## WHAT THE TASK ASKS
Render every line of the material below as a JSON array of strings, one string per line, and omit blank lines.

## DATA LINES
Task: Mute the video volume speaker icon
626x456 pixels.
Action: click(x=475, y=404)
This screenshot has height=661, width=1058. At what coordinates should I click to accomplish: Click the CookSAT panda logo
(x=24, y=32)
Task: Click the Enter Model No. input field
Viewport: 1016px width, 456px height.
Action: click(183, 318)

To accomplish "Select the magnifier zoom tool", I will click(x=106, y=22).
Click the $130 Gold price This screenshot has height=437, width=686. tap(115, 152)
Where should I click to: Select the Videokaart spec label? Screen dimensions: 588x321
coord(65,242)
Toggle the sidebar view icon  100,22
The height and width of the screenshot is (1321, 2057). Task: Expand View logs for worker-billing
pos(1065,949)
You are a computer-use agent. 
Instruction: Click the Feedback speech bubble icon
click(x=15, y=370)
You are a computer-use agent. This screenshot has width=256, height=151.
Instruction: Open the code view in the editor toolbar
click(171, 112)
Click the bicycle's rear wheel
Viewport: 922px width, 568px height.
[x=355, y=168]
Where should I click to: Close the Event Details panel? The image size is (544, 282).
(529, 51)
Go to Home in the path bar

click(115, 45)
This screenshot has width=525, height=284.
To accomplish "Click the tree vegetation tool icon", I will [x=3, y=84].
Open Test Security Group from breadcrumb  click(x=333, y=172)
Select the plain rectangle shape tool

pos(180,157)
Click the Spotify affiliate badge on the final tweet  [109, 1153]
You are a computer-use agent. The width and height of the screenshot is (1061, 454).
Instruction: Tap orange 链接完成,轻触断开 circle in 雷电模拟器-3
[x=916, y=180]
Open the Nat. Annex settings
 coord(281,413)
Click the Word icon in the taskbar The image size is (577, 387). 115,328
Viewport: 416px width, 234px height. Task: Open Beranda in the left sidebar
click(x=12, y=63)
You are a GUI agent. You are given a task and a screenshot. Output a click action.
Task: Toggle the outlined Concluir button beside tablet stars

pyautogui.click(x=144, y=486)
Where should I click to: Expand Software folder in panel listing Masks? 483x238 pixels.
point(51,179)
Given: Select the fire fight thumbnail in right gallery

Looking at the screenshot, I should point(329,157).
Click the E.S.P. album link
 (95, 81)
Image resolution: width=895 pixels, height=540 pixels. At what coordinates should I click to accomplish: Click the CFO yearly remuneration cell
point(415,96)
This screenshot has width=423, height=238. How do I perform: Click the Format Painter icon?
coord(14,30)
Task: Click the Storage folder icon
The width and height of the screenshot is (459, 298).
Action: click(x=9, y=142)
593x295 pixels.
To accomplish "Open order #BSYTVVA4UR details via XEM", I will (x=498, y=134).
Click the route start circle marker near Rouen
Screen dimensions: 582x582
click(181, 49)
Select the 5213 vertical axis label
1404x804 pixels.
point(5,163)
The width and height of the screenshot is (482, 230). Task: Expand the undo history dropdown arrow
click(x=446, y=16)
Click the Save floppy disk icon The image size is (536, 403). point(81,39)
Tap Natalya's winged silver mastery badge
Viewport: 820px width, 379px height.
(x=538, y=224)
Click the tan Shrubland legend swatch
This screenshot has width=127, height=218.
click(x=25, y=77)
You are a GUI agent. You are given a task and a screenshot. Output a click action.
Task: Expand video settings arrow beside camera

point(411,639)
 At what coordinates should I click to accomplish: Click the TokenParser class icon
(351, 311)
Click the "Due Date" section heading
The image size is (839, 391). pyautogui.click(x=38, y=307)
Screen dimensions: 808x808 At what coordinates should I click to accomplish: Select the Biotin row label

## WRITTEN SOLUTION
[
  "Task: Mute the video volume speaker icon",
  "626x456 pixels.",
  "Action: click(x=475, y=404)",
  "This screenshot has height=661, width=1058. At what coordinates should I click to accomplish: Click the CookSAT panda logo",
  "(x=24, y=32)",
  "Task: Click the Enter Model No. input field",
  "Viewport: 1016px width, 456px height.",
  "Action: click(183, 318)",
  "To accomplish \"Select the magnifier zoom tool\", I will click(x=106, y=22).",
  "Click the $130 Gold price This screenshot has height=437, width=686. tap(115, 152)",
  "Where should I click to: Select the Videokaart spec label? Screen dimensions: 588x321",
  "coord(65,242)",
  "Toggle the sidebar view icon  100,22",
  "The height and width of the screenshot is (1321, 2057). Task: Expand View logs for worker-billing",
  "pos(1065,949)",
  "You are a computer-use agent. ",
  "Instruction: Click the Feedback speech bubble icon",
  "click(x=15, y=370)",
  "You are a computer-use agent. This screenshot has width=256, height=151.",
  "Instruction: Open the code view in the editor toolbar",
  "click(171, 112)",
  "Click the bicycle's rear wheel",
  "Viewport: 922px width, 568px height.",
  "[x=355, y=168]",
  "Where should I click to: Close the Event Details panel? The image size is (544, 282).",
  "(529, 51)",
  "Go to Home in the path bar",
  "click(115, 45)",
  "This screenshot has width=525, height=284.",
  "To accomplish \"Click the tree vegetation tool icon\", I will [x=3, y=84].",
  "Open Test Security Group from breadcrumb  click(x=333, y=172)",
  "Select the plain rectangle shape tool",
  "pos(180,157)",
  "Click the Spotify affiliate badge on the final tweet  [109, 1153]",
  "You are a computer-use agent. The width and height of the screenshot is (1061, 454).",
  "Instruction: Tap orange 链接完成,轻触断开 circle in 雷电模拟器-3",
  "[x=916, y=180]",
  "Open the Nat. Annex settings",
  " coord(281,413)",
  "Click the Word icon in the taskbar The image size is (577, 387). 115,328",
  "Viewport: 416px width, 234px height. Task: Open Beranda in the left sidebar",
  "click(x=12, y=63)",
  "You are a GUI agent. You are given a task and a screenshot. Output a click action.",
  "Task: Toggle the outlined Concluir button beside tablet stars",
  "pyautogui.click(x=144, y=486)",
  "Where should I click to: Expand Software folder in panel listing Masks? 483x238 pixels.",
  "point(51,179)",
  "Given: Select the fire fight thumbnail in right gallery",
  "Looking at the screenshot, I should point(329,157).",
  "Click the E.S.P. album link",
  " (95, 81)",
  "Image resolution: width=895 pixels, height=540 pixels. At what coordinates should I click to accomplish: Click the CFO yearly remuneration cell",
  "point(415,96)",
  "This screenshot has width=423, height=238. How do I perform: Click the Format Painter icon?",
  "coord(14,30)",
  "Task: Click the Storage folder icon",
  "The width and height of the screenshot is (459, 298).",
  "Action: click(x=9, y=142)",
  "593x295 pixels.",
  "To accomplish \"Open order #BSYTVVA4UR details via XEM\", I will (x=498, y=134).",
  "Click the route start circle marker near Rouen",
  "Screen dimensions: 582x582",
  "click(181, 49)",
  "Select the 5213 vertical axis label",
  "1404x804 pixels.",
  "point(5,163)",
  "The width and height of the screenshot is (482, 230). Task: Expand the undo history dropdown arrow",
  "click(x=446, y=16)",
  "Click the Save floppy disk icon The image size is (536, 403). point(81,39)",
  "Tap Natalya's winged silver mastery badge",
  "Viewport: 820px width, 379px height.",
  "(x=538, y=224)",
  "Click the tan Shrubland legend swatch",
  "This screenshot has width=127, height=218.",
  "click(x=25, y=77)",
  "You are a GUI agent. You are given a task and a screenshot. Output a click action.",
  "Task: Expand video settings arrow beside camera",
  "point(411,639)",
  " At what coordinates should I click to accomplish: Click the TokenParser class icon",
  "(351, 311)",
  "Click the \"Due Date\" section heading",
  "The image size is (839, 391). pyautogui.click(x=38, y=307)",
  "Screen dimensions: 808x808 At what coordinates should I click to accomplish: Select the Biotin row label"
]